Tous ces projets ont évidemment vu le jour grâce à Antoine Bauza et Bruno Cathala. Nous travaillons main dans la main avec ces deux auteurs afin de proposer au public les jeux les plus aboutis et les plus réussis possible !

Quels sont les projets prévus à plus long terme – au-delà de 2020 ou 2021 ?

Ça, c’est top secret pour le moment ! Mais je peux déjà vous dire qu’il y aura un jeu d’ambiance coopératif et qu’il ne va pas vous laisser indifférent ?

Comment un auteur ou un illustrateur de jeu fait-il pour taper dans l’œil de Repos Production ?

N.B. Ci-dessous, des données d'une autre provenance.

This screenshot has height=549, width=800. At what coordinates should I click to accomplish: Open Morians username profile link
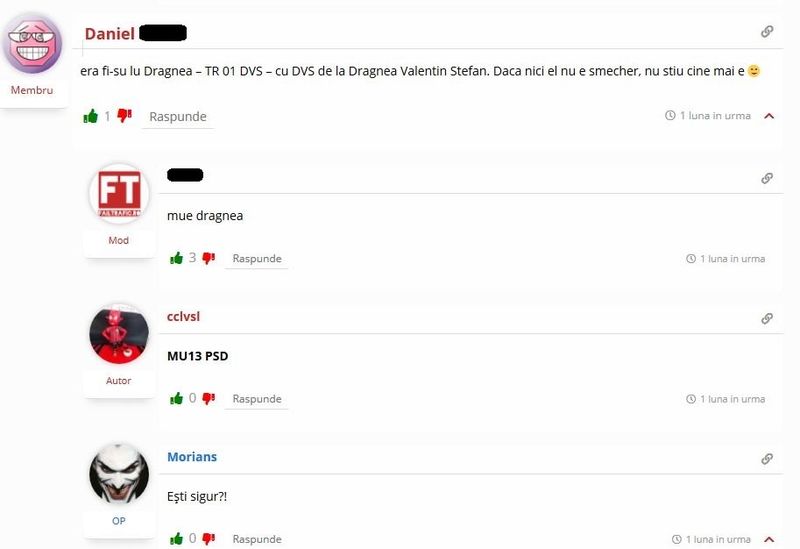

On nous propose énormément de jeux et nous avons près d’une quinzaine de projets en développement, donc ce n’est pas facile… Le mieux est de nous envoyer une vidéo de 1 à 2 minutes présentant les grandes lignes du jeu et montrant en quoi il est novateur par rapport à tout ce qui existe sur le marché. Si ce résumé nous intéresse, nous demandons les règles complètes et vient ensuite un prototype à tester. Si le jeu nous plaît toujours, on prend rendez-vous pour en discuter et voir si on s’accorde sur la direction que peut prendre le jeu fini.

Quel impact a – ou a eu – la crise liée à la Covid-19 sur un éditeur comme Repos Production ?

C’est clairement un bouleversement à tous les niveaux, mais surtout en ce qui concerne la promotion de nos jeux. Le contact réel n’étant plus possible, nous devons entièrement repenser notre manière de travailler.

Enfin, pour conclure, qu’est-ce qui selon vous fait l’originalité d’un éditeur comme Repos Production ?

Sa capacité à prendre son temps. Repos Production a pour principe de ne sortir un jeu qu’une fois que ce dernier est prêt. Nous prenons le temps de développer nos jeux afin de les rendre uniques et de proposer une expérience ludique qui, nous l’espérons, fera voyager les joueurs en les immergeant dans l’univers créé avec les auteurs de nos jeux.